As extreme weather events exceed records globally, the G20 must improve compliance on its future-focused commitments and implement policies to support the world through the climate and environmental disasters that we already face
In June 2023 parts of India approached the limits of human survivability, as temperatures soared to 47°C. By 24 June, 133 Indians had been killed and hundreds more sickened by the heat and had fled to under-resourced hospitals. Fires raged across Canada, breaking records, forcing people from their homes and affecting air quality far beyond its borders. Researchers confirmed that India’s heatwave was made worse by climate change and that Canada’s fires were profoundly influenced by climate change. Researchers have also confirmed that it is the wealthy – countries, people and industry – that are steering the world in this catastrophic direction. This puts the G20 club of wealthy countries in the global hot seat, as never before.
Conclusions
The G20 has dedicated an average of only 8% of its communiqués to climate change at each summit. This is far below the 31% average devoted to economic growth. Between 2008 and 2019, the G20 dedicated between 1% and 10% of its communiqués to climate change per summit, or an average of 5%. Since 2020, climate has taken a much larger portion: Riyadh in 2020 gave 12%, Rome in 2021 gave 31% and Bali in 2022 gave 22%. The average per summit in this recent period was therefore dramatically higher, at 22%.
Commitments
Since 2008, the G20 has made 133 climate change commitments. Between 2008 and 2018, climate commitments averaged between 1% and 5% across all subjects at each summit. This includes two years with a relatively high number of climate commitments: 2013 at St Petersburg and 2017 at Hamburg. Both gave just 4% of their overall commitments but made 12 and 22 climate commitments respectively. Every other summit made between two to eight climate commitments, taking between 1% and 5% of the total.

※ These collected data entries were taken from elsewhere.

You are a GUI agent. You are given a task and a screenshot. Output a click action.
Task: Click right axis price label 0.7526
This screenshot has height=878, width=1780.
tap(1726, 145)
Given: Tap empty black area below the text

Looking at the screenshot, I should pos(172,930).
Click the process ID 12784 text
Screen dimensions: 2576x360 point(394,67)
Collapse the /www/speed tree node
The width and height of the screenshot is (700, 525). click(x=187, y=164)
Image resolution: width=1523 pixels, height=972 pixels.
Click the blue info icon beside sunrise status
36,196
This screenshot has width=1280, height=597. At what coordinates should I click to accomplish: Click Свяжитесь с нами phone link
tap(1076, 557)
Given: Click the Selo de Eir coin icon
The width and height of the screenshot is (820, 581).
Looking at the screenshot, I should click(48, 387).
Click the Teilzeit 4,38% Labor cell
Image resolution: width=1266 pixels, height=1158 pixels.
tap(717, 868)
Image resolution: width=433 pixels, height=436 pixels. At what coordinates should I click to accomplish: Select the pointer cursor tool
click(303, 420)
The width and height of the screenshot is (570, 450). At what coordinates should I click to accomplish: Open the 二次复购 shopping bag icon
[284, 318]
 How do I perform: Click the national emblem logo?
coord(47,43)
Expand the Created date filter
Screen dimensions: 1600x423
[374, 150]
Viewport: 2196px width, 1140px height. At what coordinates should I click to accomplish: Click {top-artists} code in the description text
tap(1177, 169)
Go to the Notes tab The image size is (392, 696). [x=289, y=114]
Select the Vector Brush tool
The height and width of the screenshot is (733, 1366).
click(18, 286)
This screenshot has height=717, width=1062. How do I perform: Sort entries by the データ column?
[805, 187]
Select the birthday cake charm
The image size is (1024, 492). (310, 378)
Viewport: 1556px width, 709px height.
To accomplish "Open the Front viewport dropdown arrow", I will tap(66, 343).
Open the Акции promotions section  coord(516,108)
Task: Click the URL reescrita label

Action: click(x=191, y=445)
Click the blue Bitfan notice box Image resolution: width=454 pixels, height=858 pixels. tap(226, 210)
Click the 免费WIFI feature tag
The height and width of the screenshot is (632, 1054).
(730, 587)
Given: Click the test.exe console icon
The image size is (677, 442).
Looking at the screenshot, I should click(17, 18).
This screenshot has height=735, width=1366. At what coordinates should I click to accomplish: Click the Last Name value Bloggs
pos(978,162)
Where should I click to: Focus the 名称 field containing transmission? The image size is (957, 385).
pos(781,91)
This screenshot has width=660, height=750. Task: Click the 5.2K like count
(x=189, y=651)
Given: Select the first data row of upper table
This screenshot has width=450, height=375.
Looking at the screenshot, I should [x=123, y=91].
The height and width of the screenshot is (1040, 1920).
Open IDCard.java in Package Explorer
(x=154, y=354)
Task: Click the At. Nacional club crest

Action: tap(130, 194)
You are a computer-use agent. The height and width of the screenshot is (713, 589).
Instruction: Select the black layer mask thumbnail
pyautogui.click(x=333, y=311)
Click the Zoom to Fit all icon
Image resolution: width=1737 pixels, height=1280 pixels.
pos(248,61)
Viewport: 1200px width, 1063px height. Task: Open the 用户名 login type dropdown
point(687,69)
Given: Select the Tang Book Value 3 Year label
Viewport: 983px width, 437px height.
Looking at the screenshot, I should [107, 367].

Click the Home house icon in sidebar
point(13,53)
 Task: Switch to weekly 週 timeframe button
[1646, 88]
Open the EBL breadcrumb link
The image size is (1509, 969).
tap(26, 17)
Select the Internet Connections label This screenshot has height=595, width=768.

In 2019, G20 leaders started giving a larger portion of their overall commitments to climate change: Osaka in 2019 gave 9%, Riyadh in 2020 anomalously gave 3%, Rome in 2021 gave 9% and Bali in 2022 gave 8%.
Compliance
The G20 Research Group has assessed 51 of these 133 climate commitments for compliance. Compliance averages just 67%, below the 71% average across all subjects. Compliance from summit to summit has been highly inconsistent. However, it rose – slightly – after the landmark Paris Agreement was signed in 2015: compliance between 2008 and 2014 averaged 66%, and between 2015 and 2022 it averaged 76%. This includes compliance with the 2022 Bali Summit, which by April 2023 was 85%.
Causes and corrections
What affects compliance?
One factor is holding pre-summit G20 environment ministers’ meetings. Since these meetings became regular in 2019, compliance averaged 79%. Between 2008 and 2017, when no ministerial was held, compliance was 10% lower, at 69%.
A second factor is support for the United Nations. Commitments explicitly supporting the UN Framework Convention on Climate Change or its agreements averaged 72%, compared to 65% with the ones that did not. Compliance was also highest in the years when an international legal treaty on climate was established – 2009 Pittsburgh with 93% (Copenhagen Accord), 2015 Antalya with 85% (Paris Agreement) and 2020 Riyadh with 84% (Glasgow Pact).
A third factor is issue linkage. Climate commitments on sustainable development averaged the highest compliance at 82%, compared to those without at 66%.
A fourth factor is short timelines. The commitment with a multi-year timetable had 43% compliance, while the one with a one-year timetable had 50% and the four with a timetable of six months or less averaged 85%.
G20 leaders will meet in New Delhi in September after their environment and climate change ministers’ meeting in July. The leaders should endorse their ministers’ communiqué and provide additional ambitious leadership. Their commitments should demonstrate strong support for the UN climate and environmental agreements and the Sustainable Development Goals. And leaders should act now, prioritising short-term, fast, ambitious targets.
Critically, the G20 must combat the egregious spread of climate disinformation, greenwashing and lobbying by the fossil fuel and industrial agricultural industries and their financial backers. It needs to ramp up climate finance and renewables investments, and scale back financial support for all fossil fuels and stop new oil, gas and coal exploration permits. It needs to halt and reverse biodiversity loss by ensuring local and Indigenous land rights. And it needs to prepare the world’s infrastructure and communities for the climate and environmental disasters its policies have already created.